"""

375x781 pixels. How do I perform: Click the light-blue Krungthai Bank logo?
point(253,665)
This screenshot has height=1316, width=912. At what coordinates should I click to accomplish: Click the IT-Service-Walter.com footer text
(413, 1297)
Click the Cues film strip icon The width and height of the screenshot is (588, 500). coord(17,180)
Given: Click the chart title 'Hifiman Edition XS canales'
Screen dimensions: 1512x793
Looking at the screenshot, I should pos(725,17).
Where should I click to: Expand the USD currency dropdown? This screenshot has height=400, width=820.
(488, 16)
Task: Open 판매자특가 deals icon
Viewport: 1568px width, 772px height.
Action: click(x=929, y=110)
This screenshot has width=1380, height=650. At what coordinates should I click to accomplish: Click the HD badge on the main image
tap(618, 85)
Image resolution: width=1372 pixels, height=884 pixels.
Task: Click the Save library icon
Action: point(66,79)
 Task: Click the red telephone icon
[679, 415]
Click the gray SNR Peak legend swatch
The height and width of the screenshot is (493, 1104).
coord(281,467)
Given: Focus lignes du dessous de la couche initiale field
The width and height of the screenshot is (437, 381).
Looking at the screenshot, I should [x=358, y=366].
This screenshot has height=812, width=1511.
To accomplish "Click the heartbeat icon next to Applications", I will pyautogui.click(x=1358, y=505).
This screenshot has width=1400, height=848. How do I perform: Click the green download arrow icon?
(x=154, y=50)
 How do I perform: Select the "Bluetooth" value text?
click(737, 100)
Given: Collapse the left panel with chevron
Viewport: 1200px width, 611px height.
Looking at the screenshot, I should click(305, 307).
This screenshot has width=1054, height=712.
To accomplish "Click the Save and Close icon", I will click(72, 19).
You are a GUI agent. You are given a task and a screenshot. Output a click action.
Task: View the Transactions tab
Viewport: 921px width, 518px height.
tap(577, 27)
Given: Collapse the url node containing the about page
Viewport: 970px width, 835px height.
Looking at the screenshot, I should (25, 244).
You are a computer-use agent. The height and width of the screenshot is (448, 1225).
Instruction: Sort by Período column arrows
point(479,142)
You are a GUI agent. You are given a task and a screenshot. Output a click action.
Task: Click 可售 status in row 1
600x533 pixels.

"""

- [Requirement]
Gather each line of the listing that holds the string "will".

- [Solved problem]
To accomplish "Click the heartbeat icon next to Applications", I will pyautogui.click(x=1358, y=505).
To accomplish "Click the Save and Close icon", I will click(72, 19).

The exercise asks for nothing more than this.